In the world of mathematics, ordered pairs are a fundamental concept that you will encounter often, especially in linear algebra and graphing. An ordered pair is simply a way of documenting two values that show a particular relationship, often denoted as \((x, y)\). The first value, \(x\), typically represents the horizontal position on a coordinate plane, while \(y\) represents the vertical position. This specific order is important because changing the order of the values would indicate a different point.

When you find ordered pairs that are solutions to a given equation, like in our example equation \(y=\frac{1}{2}(4-2x)\), it means these pairs of \((x, y)\) make the equation true. To generate these pairs, choose values for \(x\) and calculate the corresponding \(y\). This gives you the coordinates that satisfy the equation, providing a point you can plot on a graph.

• Pick any number for \(x\).
• Substitute \(x\) into the equation to solve for \(y\).
• Document the \((x, y)\) pair as your solution.
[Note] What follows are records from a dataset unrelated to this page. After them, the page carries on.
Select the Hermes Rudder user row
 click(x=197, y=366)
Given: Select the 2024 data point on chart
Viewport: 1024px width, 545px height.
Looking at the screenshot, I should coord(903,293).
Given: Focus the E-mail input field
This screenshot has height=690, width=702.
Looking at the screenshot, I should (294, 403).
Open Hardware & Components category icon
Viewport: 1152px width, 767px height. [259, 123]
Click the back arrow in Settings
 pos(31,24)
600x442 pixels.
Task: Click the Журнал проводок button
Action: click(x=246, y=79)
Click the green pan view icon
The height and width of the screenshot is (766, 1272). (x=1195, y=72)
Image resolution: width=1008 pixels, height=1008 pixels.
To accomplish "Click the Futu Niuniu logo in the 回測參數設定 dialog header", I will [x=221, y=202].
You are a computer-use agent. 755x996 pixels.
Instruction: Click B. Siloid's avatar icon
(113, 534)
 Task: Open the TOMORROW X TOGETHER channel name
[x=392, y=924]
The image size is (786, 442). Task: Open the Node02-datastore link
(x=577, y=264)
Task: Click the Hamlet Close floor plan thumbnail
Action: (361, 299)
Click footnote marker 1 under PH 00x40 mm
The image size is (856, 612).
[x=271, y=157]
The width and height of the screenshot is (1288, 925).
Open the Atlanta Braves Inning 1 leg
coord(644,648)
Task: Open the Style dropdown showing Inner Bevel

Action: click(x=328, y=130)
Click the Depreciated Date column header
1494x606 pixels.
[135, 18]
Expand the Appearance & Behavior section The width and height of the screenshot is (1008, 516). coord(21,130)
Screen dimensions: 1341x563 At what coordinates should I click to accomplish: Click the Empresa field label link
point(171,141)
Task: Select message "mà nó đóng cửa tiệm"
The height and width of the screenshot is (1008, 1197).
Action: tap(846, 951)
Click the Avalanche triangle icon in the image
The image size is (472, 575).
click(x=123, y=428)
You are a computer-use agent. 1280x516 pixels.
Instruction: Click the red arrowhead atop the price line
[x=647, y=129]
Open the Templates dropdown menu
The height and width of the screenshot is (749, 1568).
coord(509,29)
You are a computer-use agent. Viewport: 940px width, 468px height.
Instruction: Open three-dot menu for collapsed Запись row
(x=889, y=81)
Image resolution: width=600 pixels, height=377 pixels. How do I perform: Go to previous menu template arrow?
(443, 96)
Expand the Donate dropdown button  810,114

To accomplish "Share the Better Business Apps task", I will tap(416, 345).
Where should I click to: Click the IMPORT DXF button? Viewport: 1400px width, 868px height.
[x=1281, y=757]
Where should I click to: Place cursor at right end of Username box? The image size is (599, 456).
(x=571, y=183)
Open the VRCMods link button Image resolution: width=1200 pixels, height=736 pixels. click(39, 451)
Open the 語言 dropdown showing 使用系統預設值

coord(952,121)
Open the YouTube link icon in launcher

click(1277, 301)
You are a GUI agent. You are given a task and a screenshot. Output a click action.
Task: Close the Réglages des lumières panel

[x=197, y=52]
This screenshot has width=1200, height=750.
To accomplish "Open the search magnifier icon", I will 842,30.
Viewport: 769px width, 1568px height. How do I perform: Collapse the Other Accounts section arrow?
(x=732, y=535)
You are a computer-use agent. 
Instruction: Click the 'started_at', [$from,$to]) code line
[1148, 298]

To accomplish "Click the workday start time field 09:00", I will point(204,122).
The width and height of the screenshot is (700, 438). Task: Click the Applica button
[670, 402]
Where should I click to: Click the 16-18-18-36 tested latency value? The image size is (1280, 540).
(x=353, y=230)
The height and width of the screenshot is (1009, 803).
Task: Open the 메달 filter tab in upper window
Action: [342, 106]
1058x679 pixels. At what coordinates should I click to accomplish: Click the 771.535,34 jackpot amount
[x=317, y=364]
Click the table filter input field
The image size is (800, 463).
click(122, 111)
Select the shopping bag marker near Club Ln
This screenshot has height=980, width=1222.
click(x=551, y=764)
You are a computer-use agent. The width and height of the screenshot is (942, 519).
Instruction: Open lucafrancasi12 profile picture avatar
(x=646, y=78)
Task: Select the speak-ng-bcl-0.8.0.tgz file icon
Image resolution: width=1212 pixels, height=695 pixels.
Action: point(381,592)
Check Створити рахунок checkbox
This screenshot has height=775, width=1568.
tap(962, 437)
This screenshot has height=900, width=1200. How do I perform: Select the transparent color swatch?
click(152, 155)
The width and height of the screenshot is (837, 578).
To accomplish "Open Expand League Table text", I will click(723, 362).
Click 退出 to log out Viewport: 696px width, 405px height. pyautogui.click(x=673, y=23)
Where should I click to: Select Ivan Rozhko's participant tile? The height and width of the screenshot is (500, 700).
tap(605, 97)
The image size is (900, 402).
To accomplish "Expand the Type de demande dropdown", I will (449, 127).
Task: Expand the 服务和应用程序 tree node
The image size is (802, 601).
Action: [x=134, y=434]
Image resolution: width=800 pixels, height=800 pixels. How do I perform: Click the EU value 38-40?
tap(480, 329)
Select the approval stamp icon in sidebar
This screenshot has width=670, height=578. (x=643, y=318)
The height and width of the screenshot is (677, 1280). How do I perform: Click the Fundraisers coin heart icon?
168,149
This process helps you understand the relationship between the variables in the equation.

The substitution method is a way to find solutions for linear equations by replacing one variable with an expression involving the other variable. It's an efficient technique in algebra that simplifies the problem by reducing the number of variables, making calculations more straightforward.

In our given task, the equation is \(y=\frac{1}{2}(4-2x)\). Here, we substituted different values for \(x\) to find the corresponding \(y\) values. By making arbitrary choices for \(x\), we used substitution to solve for \(y\). This process transformed our equation into a simpler arithmetic problem:

• Choose a specific value for \(x\).
• Replace \(x\) in the equation with the chosen value.
• Perform the arithmetic operations to solve for \(y\).
• The resulting \(y\) gives you an ordered pair \((x, y)\).

Using substitution like this is a practical method not only for graphing but also for solving systems of equations, where you have more than one equation involving the same variables.

Solving equations involves finding values for the variables that make the equation true. In mathematics, particularly when dealing with linear equations, this often means manipulating the equation to isolate one of the variables on one side of the equation.

For the equation \(y=\frac{1}{2}(4-2x)\), solving it involved calculating different \(y\) values for arbitrary selections of \(x\). Linear equations like this typically form a straight line when graphed, and finding several \((x, y)\) pairs helps establish that line.

• Select values for \(x\), the independent variable.
• Use algebraic steps to compute the dependent variable \(y\).
• Each selection gives a pair that can be plotted to visualize the solution graphically.
• Solving equations is an iterative process of computation and verification.

The goal is to find all possible pairs that satisfy the equation, thereby illustrating the full set of solutions. Practice with more examples improves your fluency in moving between the equation form and its graphical representation.